• [Input material]
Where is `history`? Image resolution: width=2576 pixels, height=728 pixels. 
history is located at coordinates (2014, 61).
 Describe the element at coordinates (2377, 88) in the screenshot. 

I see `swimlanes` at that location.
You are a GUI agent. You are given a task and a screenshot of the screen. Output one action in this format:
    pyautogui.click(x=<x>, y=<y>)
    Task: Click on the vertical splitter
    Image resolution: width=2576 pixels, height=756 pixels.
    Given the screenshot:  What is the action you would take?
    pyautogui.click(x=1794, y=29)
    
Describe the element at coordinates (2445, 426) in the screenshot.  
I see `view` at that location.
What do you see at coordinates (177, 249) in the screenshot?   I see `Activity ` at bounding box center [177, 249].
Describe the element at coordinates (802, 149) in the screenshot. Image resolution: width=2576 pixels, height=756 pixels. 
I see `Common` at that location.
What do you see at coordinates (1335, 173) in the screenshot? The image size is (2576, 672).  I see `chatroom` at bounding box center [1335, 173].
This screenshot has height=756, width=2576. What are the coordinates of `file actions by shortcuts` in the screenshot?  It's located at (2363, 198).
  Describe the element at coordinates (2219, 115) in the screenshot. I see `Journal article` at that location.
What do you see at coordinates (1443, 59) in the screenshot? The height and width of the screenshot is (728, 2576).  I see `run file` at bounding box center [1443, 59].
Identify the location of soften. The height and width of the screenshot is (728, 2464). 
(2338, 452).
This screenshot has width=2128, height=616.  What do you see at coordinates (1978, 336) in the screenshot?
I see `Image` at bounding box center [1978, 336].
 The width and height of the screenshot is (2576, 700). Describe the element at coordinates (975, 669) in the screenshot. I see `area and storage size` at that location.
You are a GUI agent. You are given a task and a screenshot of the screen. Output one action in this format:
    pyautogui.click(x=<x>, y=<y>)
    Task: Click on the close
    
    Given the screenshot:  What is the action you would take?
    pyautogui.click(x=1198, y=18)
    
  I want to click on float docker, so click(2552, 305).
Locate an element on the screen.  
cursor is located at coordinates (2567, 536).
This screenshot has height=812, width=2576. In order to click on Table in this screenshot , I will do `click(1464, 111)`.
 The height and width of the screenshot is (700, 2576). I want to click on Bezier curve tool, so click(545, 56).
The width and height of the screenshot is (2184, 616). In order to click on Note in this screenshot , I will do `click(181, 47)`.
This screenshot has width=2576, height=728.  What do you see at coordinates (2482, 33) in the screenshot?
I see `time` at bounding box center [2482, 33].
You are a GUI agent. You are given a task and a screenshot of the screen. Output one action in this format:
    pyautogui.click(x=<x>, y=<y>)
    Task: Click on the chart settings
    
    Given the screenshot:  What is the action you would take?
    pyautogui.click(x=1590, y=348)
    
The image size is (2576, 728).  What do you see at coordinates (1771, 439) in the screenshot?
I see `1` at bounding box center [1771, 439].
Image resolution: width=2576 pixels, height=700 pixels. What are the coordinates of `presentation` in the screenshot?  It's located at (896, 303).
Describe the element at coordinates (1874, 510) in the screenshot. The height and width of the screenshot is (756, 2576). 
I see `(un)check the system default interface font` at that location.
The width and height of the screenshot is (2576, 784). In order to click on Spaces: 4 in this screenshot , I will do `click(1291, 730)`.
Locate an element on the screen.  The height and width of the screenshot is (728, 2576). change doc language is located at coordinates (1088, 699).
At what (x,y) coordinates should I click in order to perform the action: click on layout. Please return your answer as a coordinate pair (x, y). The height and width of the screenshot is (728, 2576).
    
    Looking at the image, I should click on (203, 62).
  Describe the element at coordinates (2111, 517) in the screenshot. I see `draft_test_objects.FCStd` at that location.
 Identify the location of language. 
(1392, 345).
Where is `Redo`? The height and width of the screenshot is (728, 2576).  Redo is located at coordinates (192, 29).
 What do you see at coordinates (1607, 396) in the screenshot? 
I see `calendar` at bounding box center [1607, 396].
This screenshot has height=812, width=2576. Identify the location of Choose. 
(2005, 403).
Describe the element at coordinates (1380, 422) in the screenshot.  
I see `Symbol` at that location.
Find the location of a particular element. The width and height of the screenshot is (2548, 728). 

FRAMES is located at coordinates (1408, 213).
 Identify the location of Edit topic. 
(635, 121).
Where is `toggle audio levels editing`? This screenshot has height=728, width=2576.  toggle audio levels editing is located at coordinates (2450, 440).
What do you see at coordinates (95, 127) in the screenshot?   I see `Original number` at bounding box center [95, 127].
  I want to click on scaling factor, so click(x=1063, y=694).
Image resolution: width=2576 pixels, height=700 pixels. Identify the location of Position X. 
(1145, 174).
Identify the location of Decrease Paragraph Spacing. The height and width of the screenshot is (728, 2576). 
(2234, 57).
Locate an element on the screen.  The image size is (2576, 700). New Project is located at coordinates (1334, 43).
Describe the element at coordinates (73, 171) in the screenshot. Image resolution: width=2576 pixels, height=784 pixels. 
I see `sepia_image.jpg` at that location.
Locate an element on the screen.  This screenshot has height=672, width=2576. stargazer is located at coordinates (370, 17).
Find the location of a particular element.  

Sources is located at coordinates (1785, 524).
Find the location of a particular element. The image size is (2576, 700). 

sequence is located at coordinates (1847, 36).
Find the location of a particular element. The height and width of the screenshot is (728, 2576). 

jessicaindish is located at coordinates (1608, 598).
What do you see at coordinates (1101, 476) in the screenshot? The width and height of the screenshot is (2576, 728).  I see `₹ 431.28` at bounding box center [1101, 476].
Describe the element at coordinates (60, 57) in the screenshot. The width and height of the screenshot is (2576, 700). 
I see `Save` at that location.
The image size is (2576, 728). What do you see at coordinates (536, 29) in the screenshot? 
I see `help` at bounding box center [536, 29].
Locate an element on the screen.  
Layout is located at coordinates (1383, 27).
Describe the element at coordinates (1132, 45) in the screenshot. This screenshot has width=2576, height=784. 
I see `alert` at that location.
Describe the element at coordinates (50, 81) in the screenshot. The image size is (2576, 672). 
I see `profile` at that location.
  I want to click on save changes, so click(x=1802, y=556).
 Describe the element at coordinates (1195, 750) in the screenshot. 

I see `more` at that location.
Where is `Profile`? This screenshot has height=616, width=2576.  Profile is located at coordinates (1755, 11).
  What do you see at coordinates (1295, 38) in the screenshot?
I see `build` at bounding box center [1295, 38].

• [What you have to do]
Rewrite the records above with every occurrence of "GUI agent" changed to "screen assistant", keeping everything else unchanged.

• [Full output]
Where is `history`? Image resolution: width=2576 pixels, height=728 pixels. 
history is located at coordinates (2014, 61).
 Describe the element at coordinates (2377, 88) in the screenshot. 

I see `swimlanes` at that location.
You are a screen assistant. You are given a task and a screenshot of the screen. Output one action in this format:
    pyautogui.click(x=<x>, y=<y>)
    Task: Click on the vertical splitter
    Image resolution: width=2576 pixels, height=756 pixels.
    Given the screenshot:  What is the action you would take?
    pyautogui.click(x=1794, y=29)
    
Describe the element at coordinates (2445, 426) in the screenshot.  
I see `view` at that location.
What do you see at coordinates (177, 249) in the screenshot?   I see `Activity ` at bounding box center [177, 249].
Describe the element at coordinates (802, 149) in the screenshot. Image resolution: width=2576 pixels, height=756 pixels. 
I see `Common` at that location.
What do you see at coordinates (1335, 173) in the screenshot? The image size is (2576, 672).  I see `chatroom` at bounding box center [1335, 173].
This screenshot has height=756, width=2576. What are the coordinates of `file actions by shortcuts` in the screenshot?  It's located at (2363, 198).
  Describe the element at coordinates (2219, 115) in the screenshot. I see `Journal article` at that location.
What do you see at coordinates (1443, 59) in the screenshot? The height and width of the screenshot is (728, 2576).  I see `run file` at bounding box center [1443, 59].
Identify the location of soften. The height and width of the screenshot is (728, 2464). 
(2338, 452).
This screenshot has width=2128, height=616.  What do you see at coordinates (1978, 336) in the screenshot?
I see `Image` at bounding box center [1978, 336].
 The width and height of the screenshot is (2576, 700). Describe the element at coordinates (975, 669) in the screenshot. I see `area and storage size` at that location.
You are a screen assistant. You are given a task and a screenshot of the screen. Output one action in this format:
    pyautogui.click(x=<x>, y=<y>)
    Task: Click on the close
    
    Given the screenshot:  What is the action you would take?
    pyautogui.click(x=1198, y=18)
    
  I want to click on float docker, so click(2552, 305).
Locate an element on the screen.  
cursor is located at coordinates (2567, 536).
This screenshot has height=812, width=2576. In order to click on Table in this screenshot , I will do `click(1464, 111)`.
 The height and width of the screenshot is (700, 2576). I want to click on Bezier curve tool, so click(545, 56).
The width and height of the screenshot is (2184, 616). In order to click on Note in this screenshot , I will do `click(181, 47)`.
This screenshot has width=2576, height=728.  What do you see at coordinates (2482, 33) in the screenshot?
I see `time` at bounding box center [2482, 33].
You are a screen assistant. You are given a task and a screenshot of the screen. Output one action in this format:
    pyautogui.click(x=<x>, y=<y>)
    Task: Click on the chart settings
    
    Given the screenshot:  What is the action you would take?
    pyautogui.click(x=1590, y=348)
    
The image size is (2576, 728).  What do you see at coordinates (1771, 439) in the screenshot?
I see `1` at bounding box center [1771, 439].
Image resolution: width=2576 pixels, height=700 pixels. What are the coordinates of `presentation` in the screenshot?  It's located at (896, 303).
Describe the element at coordinates (1874, 510) in the screenshot. The height and width of the screenshot is (756, 2576). 
I see `(un)check the system default interface font` at that location.
The width and height of the screenshot is (2576, 784). In order to click on Spaces: 4 in this screenshot , I will do `click(1291, 730)`.
Locate an element on the screen.  The height and width of the screenshot is (728, 2576). change doc language is located at coordinates (1088, 699).
At what (x,y) coordinates should I click in order to perform the action: click on layout. Please return your answer as a coordinate pair (x, y). The height and width of the screenshot is (728, 2576).
    
    Looking at the image, I should click on (203, 62).
  Describe the element at coordinates (2111, 517) in the screenshot. I see `draft_test_objects.FCStd` at that location.
 Identify the location of language. 
(1392, 345).
Where is `Redo`? The height and width of the screenshot is (728, 2576).  Redo is located at coordinates (192, 29).
 What do you see at coordinates (1607, 396) in the screenshot? 
I see `calendar` at bounding box center [1607, 396].
This screenshot has height=812, width=2576. Identify the location of Choose. 
(2005, 403).
Describe the element at coordinates (1380, 422) in the screenshot.  
I see `Symbol` at that location.
Find the location of a particular element. The width and height of the screenshot is (2548, 728). 

FRAMES is located at coordinates (1408, 213).
 Identify the location of Edit topic. 
(635, 121).
Where is `toggle audio levels editing`? This screenshot has height=728, width=2576.  toggle audio levels editing is located at coordinates (2450, 440).
What do you see at coordinates (95, 127) in the screenshot?   I see `Original number` at bounding box center [95, 127].
  I want to click on scaling factor, so click(x=1063, y=694).
Image resolution: width=2576 pixels, height=700 pixels. Identify the location of Position X. 
(1145, 174).
Identify the location of Decrease Paragraph Spacing. The height and width of the screenshot is (728, 2576). 
(2234, 57).
Locate an element on the screen.  The image size is (2576, 700). New Project is located at coordinates (1334, 43).
Describe the element at coordinates (73, 171) in the screenshot. Image resolution: width=2576 pixels, height=784 pixels. 
I see `sepia_image.jpg` at that location.
Locate an element on the screen.  This screenshot has height=672, width=2576. stargazer is located at coordinates (370, 17).
Find the location of a particular element.  

Sources is located at coordinates (1785, 524).
Find the location of a particular element. The image size is (2576, 700). 

sequence is located at coordinates (1847, 36).
Find the location of a particular element. The height and width of the screenshot is (728, 2576). 

jessicaindish is located at coordinates (1608, 598).
What do you see at coordinates (1101, 476) in the screenshot? The width and height of the screenshot is (2576, 728).  I see `₹ 431.28` at bounding box center [1101, 476].
Describe the element at coordinates (60, 57) in the screenshot. The width and height of the screenshot is (2576, 700). 
I see `Save` at that location.
The image size is (2576, 728). What do you see at coordinates (536, 29) in the screenshot? 
I see `help` at bounding box center [536, 29].
Locate an element on the screen.  
Layout is located at coordinates (1383, 27).
Describe the element at coordinates (1132, 45) in the screenshot. This screenshot has width=2576, height=784. 
I see `alert` at that location.
Describe the element at coordinates (50, 81) in the screenshot. The image size is (2576, 672). 
I see `profile` at that location.
  I want to click on save changes, so click(x=1802, y=556).
 Describe the element at coordinates (1195, 750) in the screenshot. 

I see `more` at that location.
Where is `Profile`? This screenshot has height=616, width=2576.  Profile is located at coordinates (1755, 11).
  What do you see at coordinates (1295, 38) in the screenshot?
I see `build` at bounding box center [1295, 38].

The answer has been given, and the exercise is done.